Desafios para a inclusão do idoso no ensino superior

Enviada em 01/12/2020

No filme “Um momento pode mudar tudo”, a personagem Kate desenvolve uma doença degenerativa, o que a impede de realizar todas as atividades cotidianas e, assim, a sua inserção social se torna debilitada. Analogamente, no Brasil,diversos idosos, por serem considerados, recorrentemente, inválidos pelo governo e pela população, têm a inclusão social dificultada, sobretudo quando pretendem ingressar no Ensino Superior. Portanto, é imprescindível que haja um debate entre Estado e sociedade, a fim de que os impasses existentes para a introdução da terceira idade na graduação sejam sanados.

A priori, convém ressaltar a ideia da escritora Françoise Héritier sobre o mal começar com indiferença e resignação, baseado na conjuntura de que a educação brasileira é, devido à negligência estatal, lacunar. Dessarte, os idosos que desejam ingressar no Ensino Superior enfrentam cursos vestibulares, conteúdos e profissionais da educação norteados ao público jovem. Nesse contexto, o distanciamento temporal com os assuntos abordados nas salas de aula,a linguagem, diversas vezes, contemporânea utilizada pelos professores e o uso de tecnologias pouco vistas no cotidiano dessas pessoas- como computadores e tablets - dificultam o ingresso da terceira idade na graduação, isto é, na aprovação nos vestibulares.Assim, apesar de a Constituição Federal, na teoria, garantir o acesso à educação a todos, na prática, não é assegurado.

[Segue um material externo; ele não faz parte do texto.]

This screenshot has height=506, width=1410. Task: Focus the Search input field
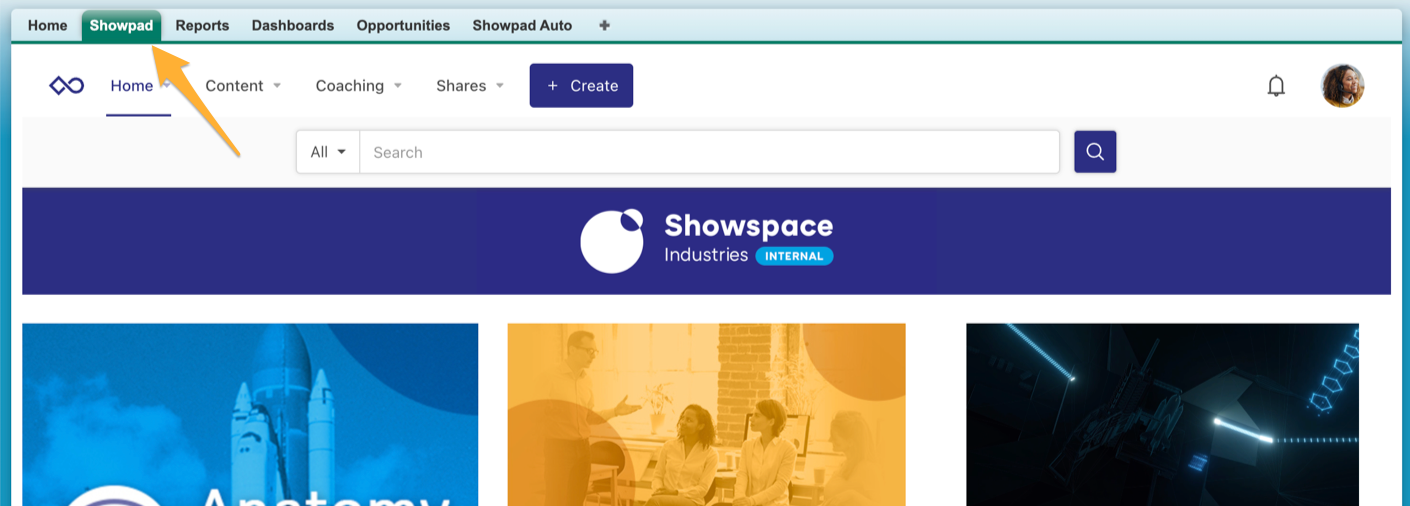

A posteriori, convém ressaltar a ideia de Albert Einstein acerca de o mundo não ser destruído pelo mal, mas por aqueles que o veem e não fazem nada, visto que, apesar de a sociedade brasileira reconhecer que, na Constituição Federal e no Estatuto do Idoso, a entrada no Ensino Superior é vista como direito, não reivindica a acessibilidade a esse público.Dessa forma, a frase de Émille Durkheim no que cerne à sociedade ser como um corpo biológico em que as partes devem interagir para garantir a coesão e a igualdade não se faz realidade, já que, a omissão popular frente à causa contribui para a permanência dos impasses existentes para a inclusão dos idosos na graduação - como,novamente, o uso de tecnologias e linguagens ultramodernas.

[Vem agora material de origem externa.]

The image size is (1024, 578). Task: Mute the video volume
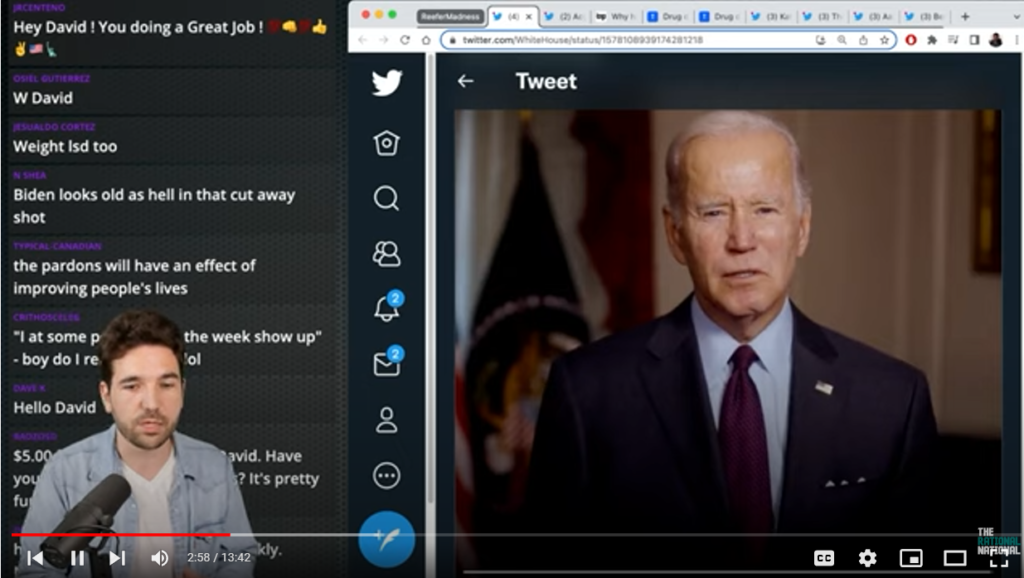click(159, 558)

Diante disso, é evidente o descompasso entre Estado e sociedade na resolução dos erros existentes.Logo, cabe, respectivamente, ao MEC, órgão responsável pela educação no Brasil, a criação de cotas universitárias para a população idosa, mediante o envio de uma Proposta de Lei ao Congresso Federal,a fim de facilitar o ingressos dessa na graduação;e à sociedade, a divulgação, com cartazes pelas cidades, de manifestações com temas relacionados à melhoria da acessibilidade linguística e tecnológica para a terceira idade universitária. Assim, o país prezará pela educação de todos.